Figure 3.

The N terminus of SMS1 and the C terminus of GCS face the cytosolic side of the Golgi apparatus. A–C, GCS KO#1 cells were transfected with the indicated plasmids. All cells were lysed and analyzed by immunoblotting with anti-GCS antibody. Anti-GAPDH was used as a loading control. The blots are from one experiment representative of four independent experiments. B and C, assays for GCS activity in vitro. Cell lysates were incubated with C6–NBD–Cer in the presence of UDP–Glc. The values represent the means ± S.D. from four independent experiments. NS, not significant. D, COS7 cells were transfected with plasmid encoding FLAG–GCS–Myc. After fixation and permeabilization with 0.1% Triton X-100 (upper panel) or 0.002% digitonin (lower panel), the cells were co-stained with anti-FLAG and anti-Myc antibodies followed by individual Alexa Fluor–conjugated secondary antibodies and were analyzed by confocal microscopy.
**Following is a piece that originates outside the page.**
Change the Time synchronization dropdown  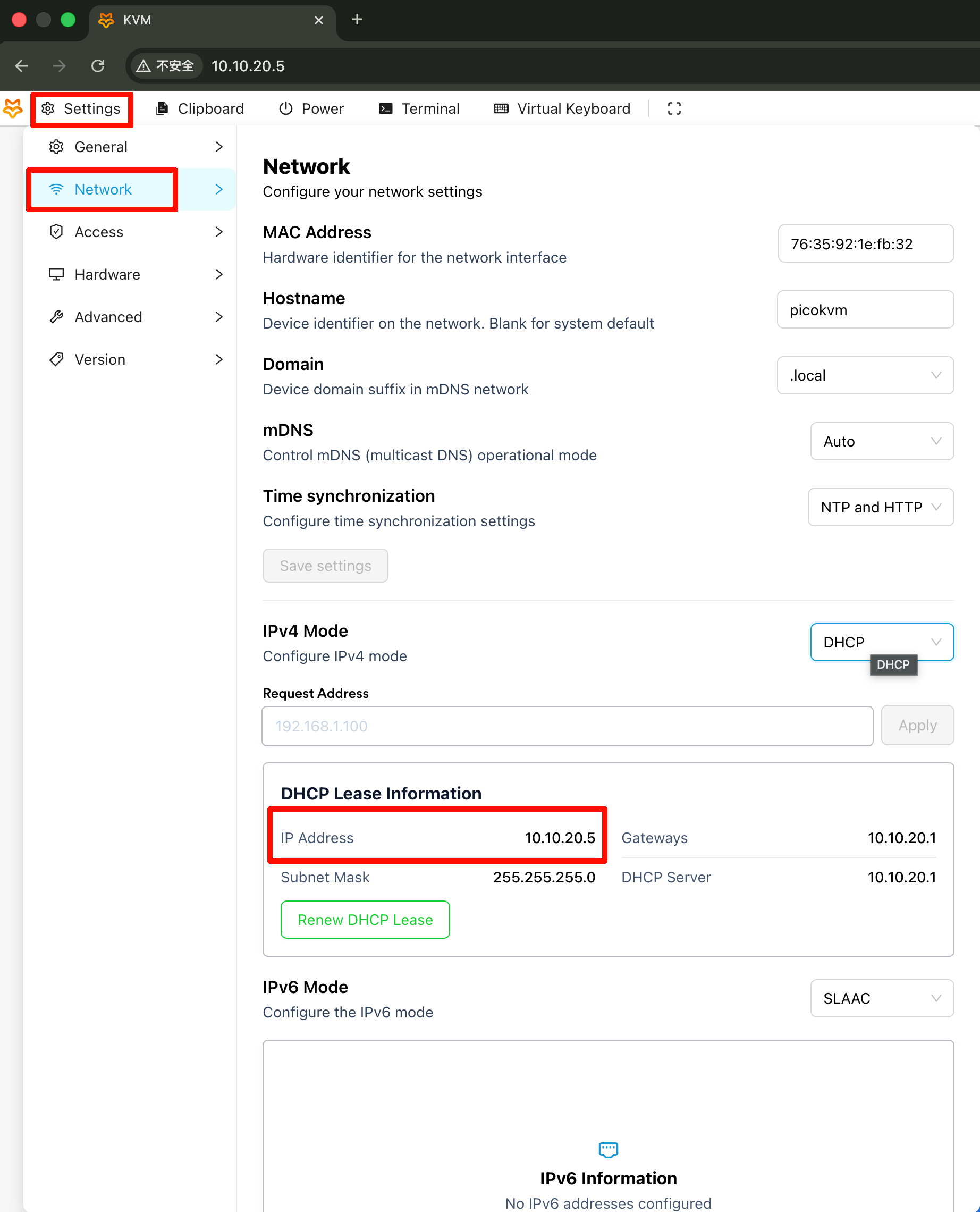pos(880,507)
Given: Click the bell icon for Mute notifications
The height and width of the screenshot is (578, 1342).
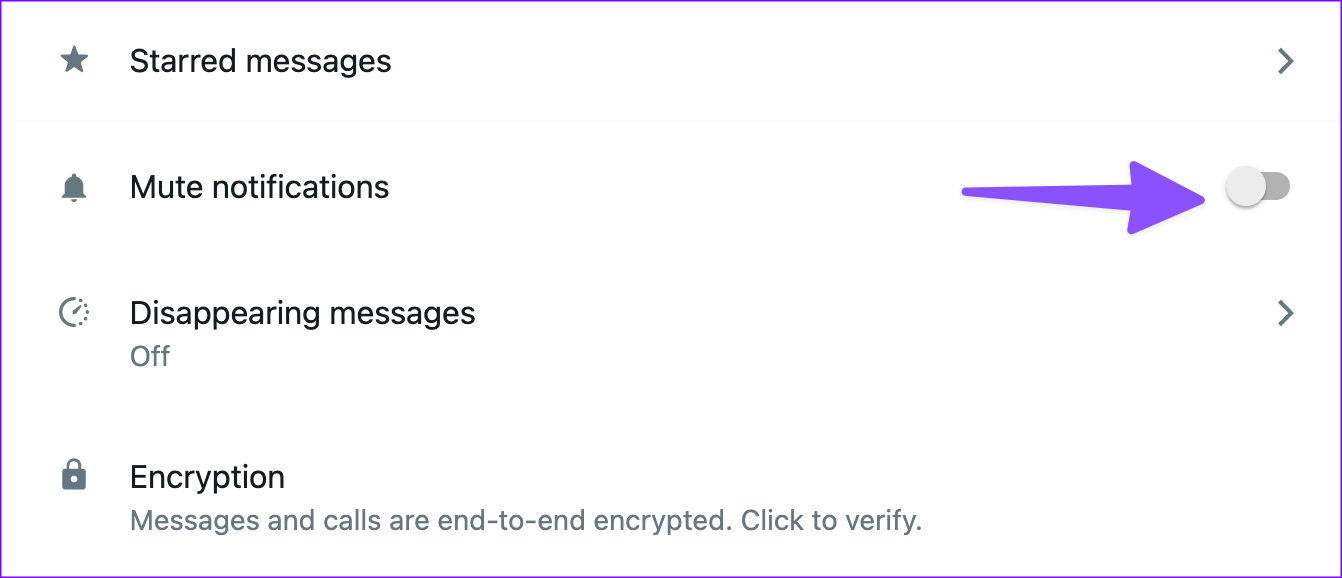Looking at the screenshot, I should [x=74, y=187].
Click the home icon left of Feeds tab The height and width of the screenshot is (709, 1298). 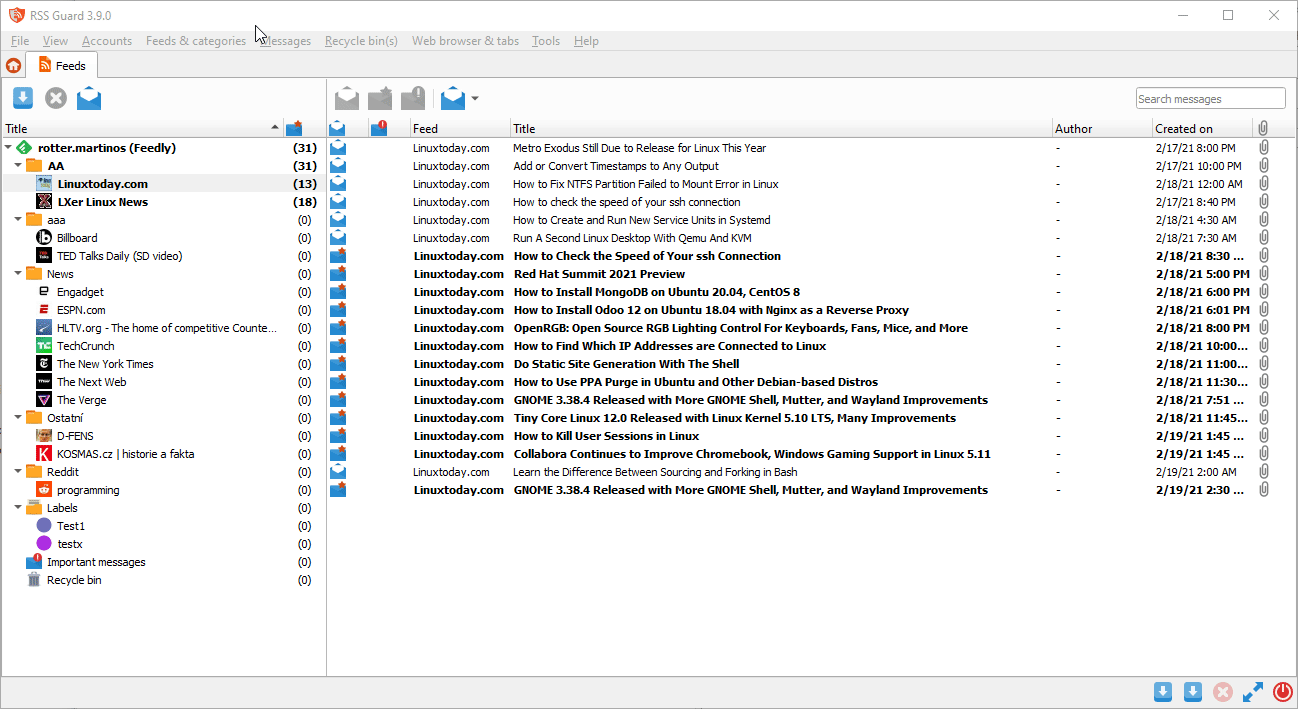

Green, N-terminal FLAG; red, C-terminal Myc. Scale bar, 50 μm. The results shown are from one experiment representative of three independent experiments. E and F, cartoon representations of the SMS1–GCS heteromer viewed from the cytosolic space (E) and from a section through the Golgi membrane (F). SMS1 and GCS have the following proximity structures: the solid arrows show the relatively close proximal segment between the N terminus of SMS1 and the C terminus of GCS, and the dashed arrows show the relatively long proximal segment between the C terminus of SMS1 and the C terminus of GCS. The transmembrane segments of SMS1 and GCS are shown in black and gray, respectively. N and C termini are represented by blue and red lines, respectively. Numbers 1–6 and I–III show the transmembrane helices. SAM in a box represents the SAM domain.